N. B. I heartily wish you could have stayed long enough at Manheim to have been seriously and desperately in love with Madame de Taxis; who, I suppose, is a proud, insolent, fine lady, and who would consequently have expected attentions little short of adoration: nothing would do you more good than such a passion; and I live in hopes that somebody or other will be able to excite such an one in you; your hour may not yet be come, but it will come. Love has not been unaptly compared to the smallpox which most people have sooner or later. Iphigenia had a wonderful effect upon Cimon; I wish some Hanover Iphigenia may try her skill upon you.

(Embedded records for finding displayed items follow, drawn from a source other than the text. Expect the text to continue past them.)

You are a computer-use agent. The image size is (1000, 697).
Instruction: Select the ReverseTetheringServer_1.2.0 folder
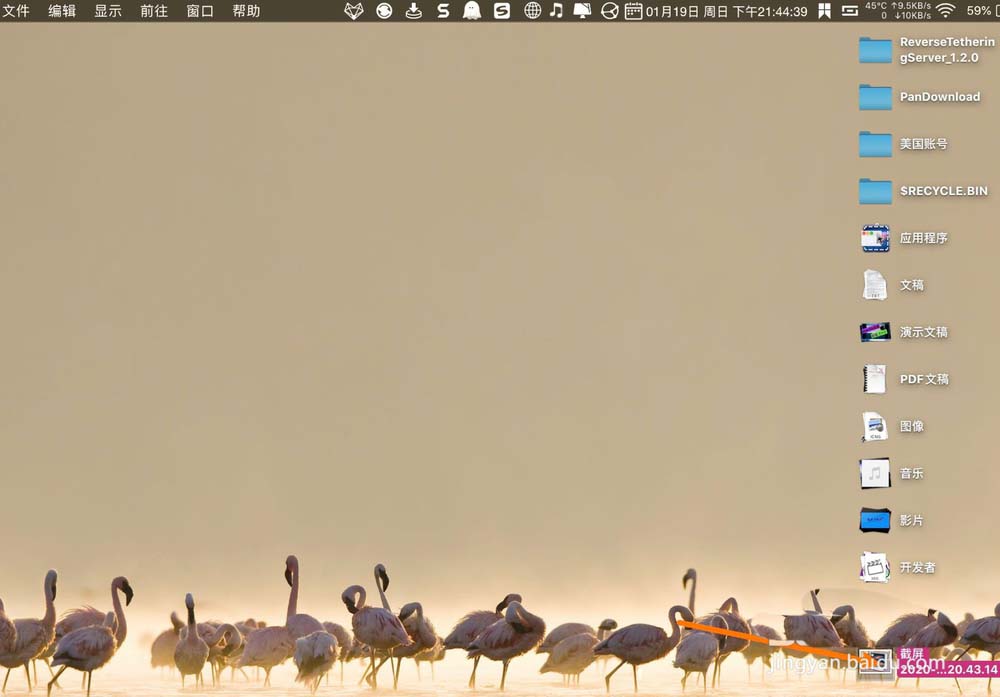click(875, 50)
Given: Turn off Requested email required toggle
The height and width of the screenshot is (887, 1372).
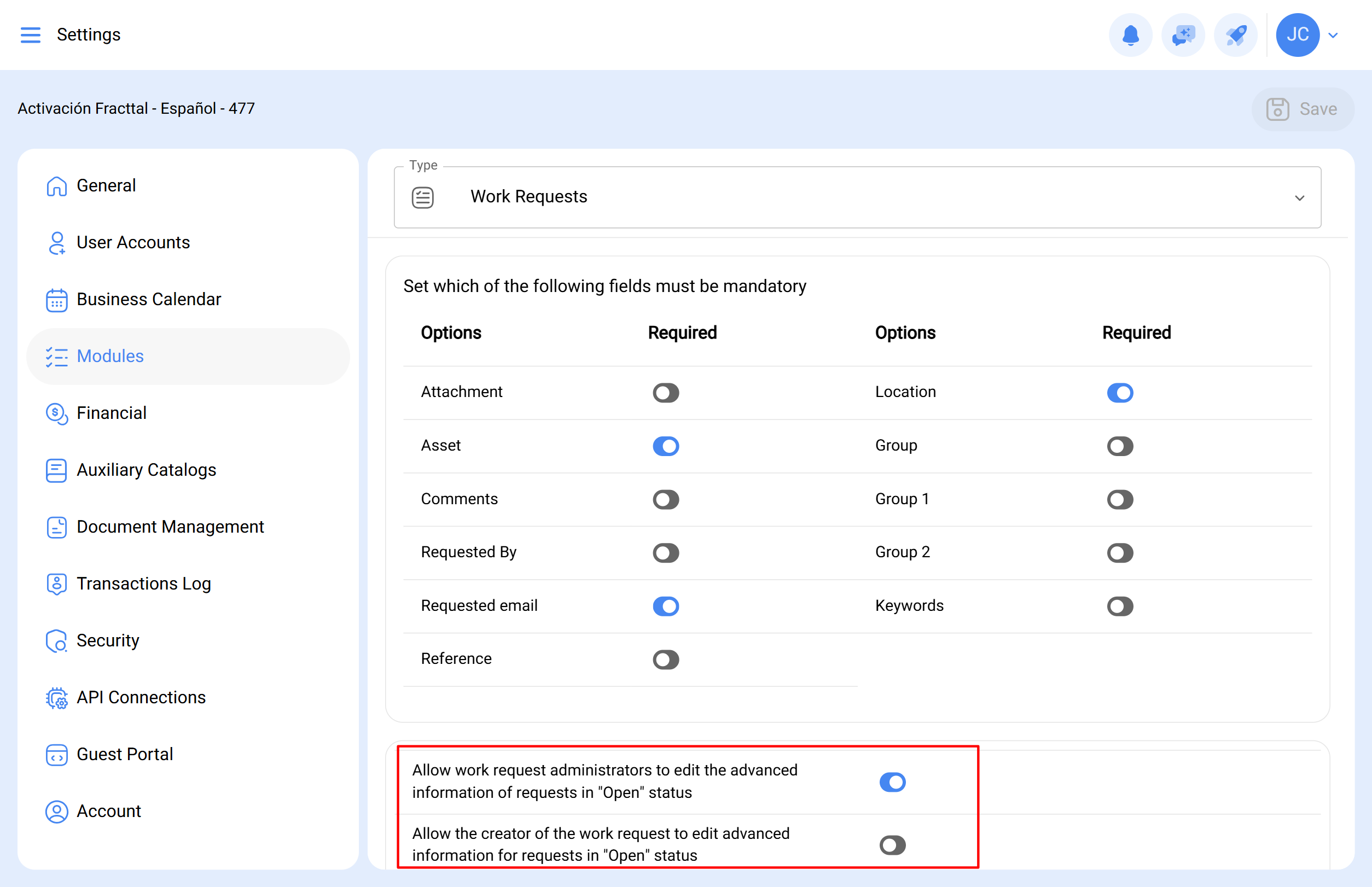Looking at the screenshot, I should pos(666,606).
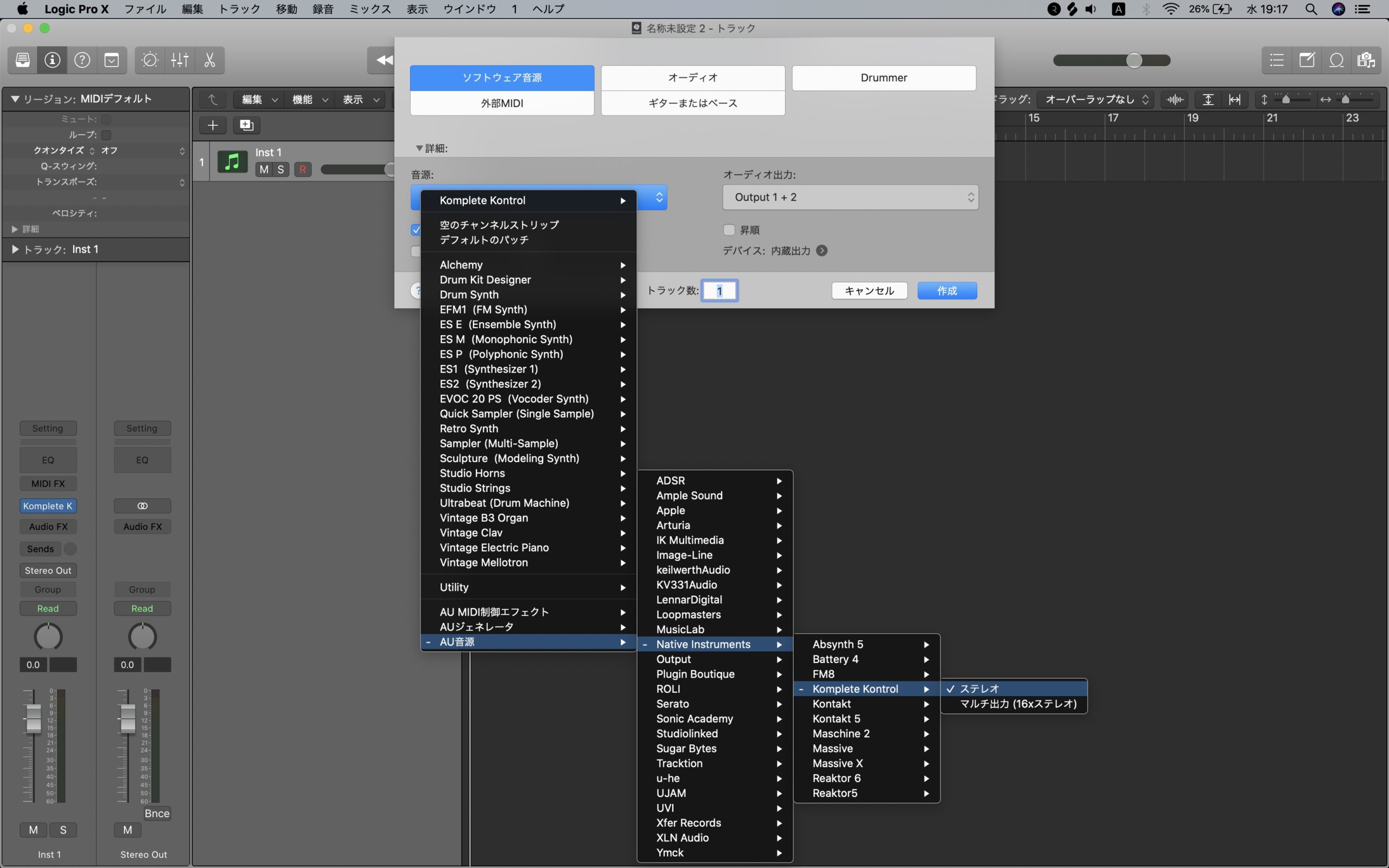The image size is (1389, 868).
Task: Switch to the オーディオ track type tab
Action: click(693, 78)
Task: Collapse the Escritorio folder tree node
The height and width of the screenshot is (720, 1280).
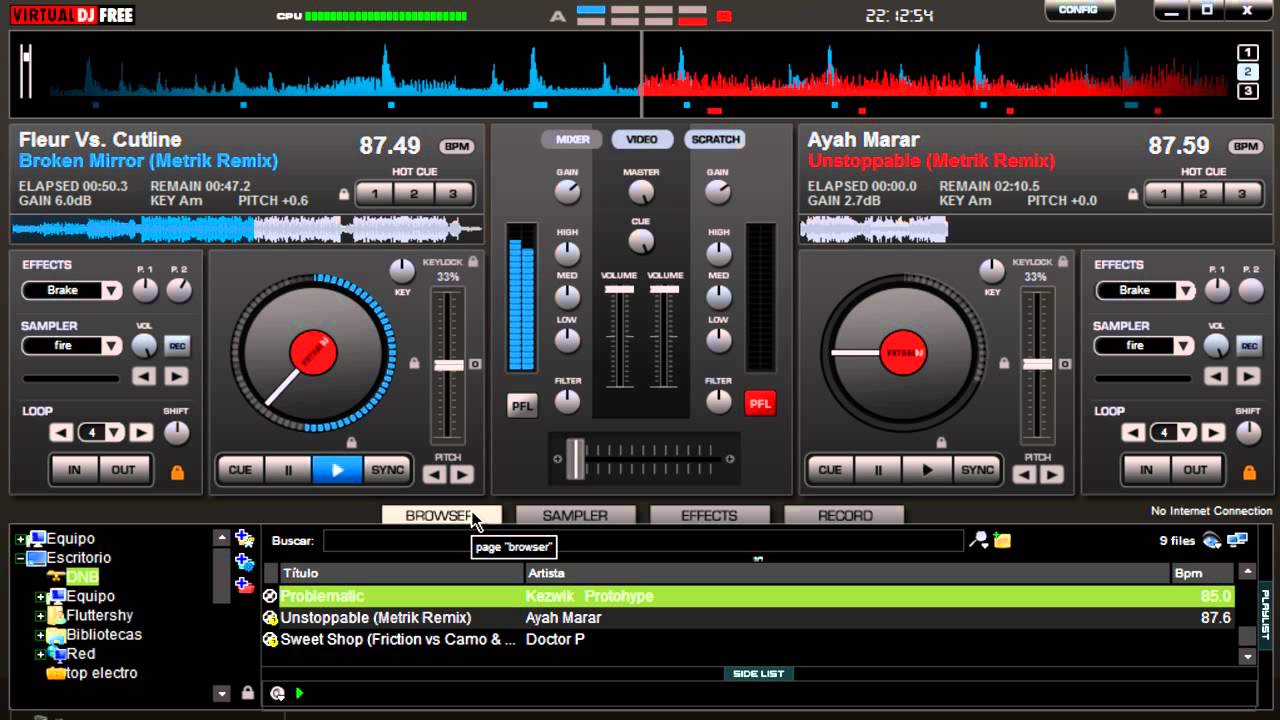Action: tap(21, 558)
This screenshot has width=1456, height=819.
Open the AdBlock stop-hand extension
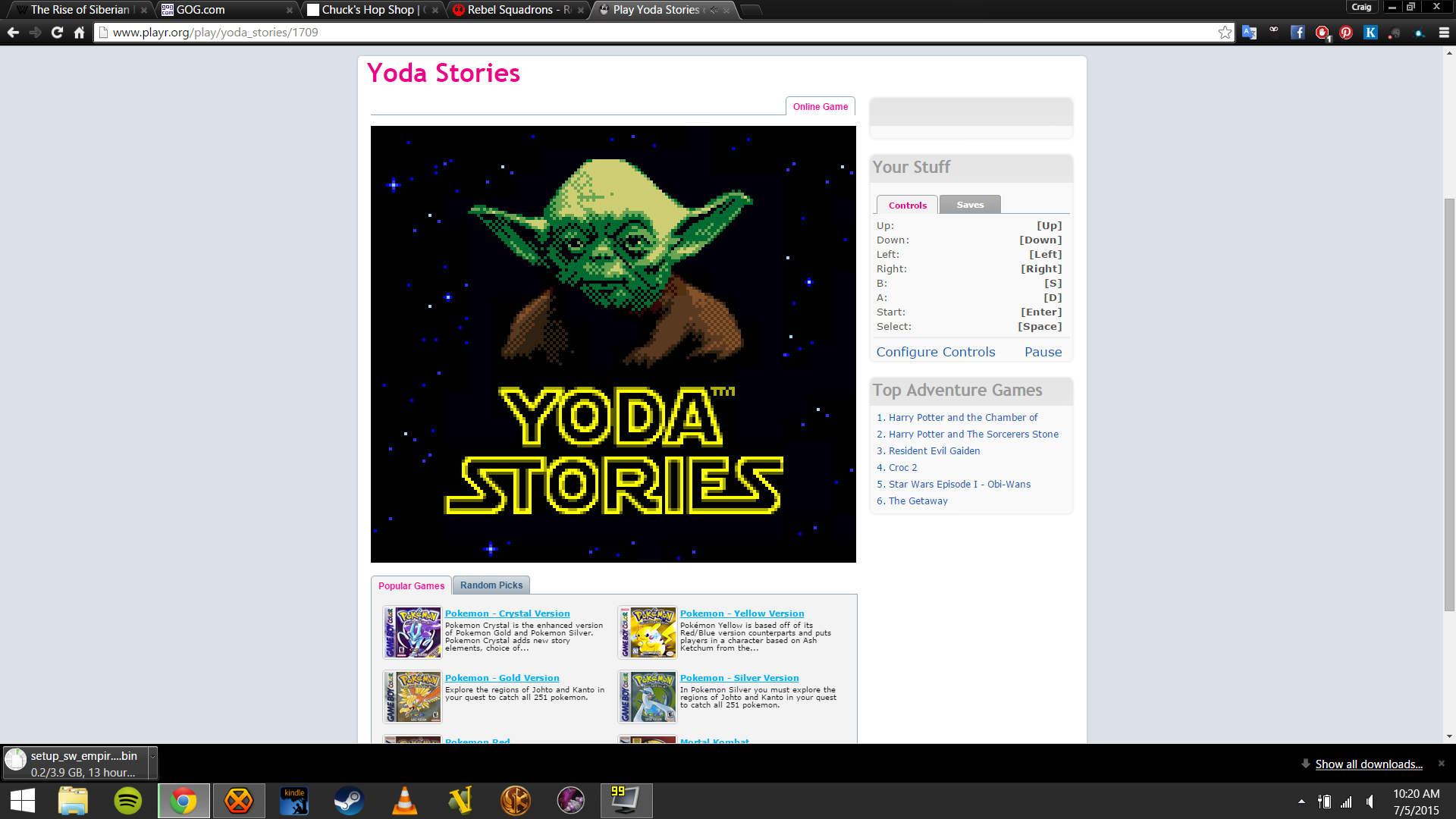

I recommend to you again, though I have already done it twice or thrice, to speak German, even affectedly, while you are at Hanover; which will show that you prefer that language, and be of more use to you there with somebody, than you can imagine. When you carry my letters to Monsieur Munchausen and Monsieur Schwiegeldt, address yourself to them in German; the latter speaks French very well, but the former extremely ill. Show great attention to Madame, Munchausen’s daughter, who is a great favorite; those little trifles please mothers, and sometimes fathers, extremely. Observe, and you will find, almost universally, that the least things either please or displease most; because they necessarily imply, either a very strong desire of obliging, or an unpardonable indifference about it. I will give you a ridiculous instance enough of this truth, from my own experience. When I was Ambassador the first time in Holland, Comte de Wassenaer and his wife, people of the first rank and consideration, had a little boy of about three years old, of whom they were exceedingly fond; in order to make my court to them, I was so too, and used to take the child often upon my lap, and play with him. One day his nose was very dirty, upon which I took out my handkerchief and wiped it for him; this raised a loud laugh, and they called me a very, handy nurse; but the father and mother were so pleased with it, that to this day it is an anecdote in the family, and I never receive a letter from Comte Wassenaer, but he makes me the compliments ’du morveux gue j’ai mouche autrefois’; who, by the way, I am assured, is now the prettiest young fellow in Holland. Where one would gain people, remember that nothing is little. Adieu.
LETTER CLXXI
London, June 26, O. S. 1752.
My dear friend: As I have reason to fear, from your M last letter of the 18th, N. S., from Manheim, that all, or at least most of my letters to you, since you left Paris, have miscarried; I think it requisite, at all events, to repeat in this the necessary parts of those several letters, as far as they relate to your future motions.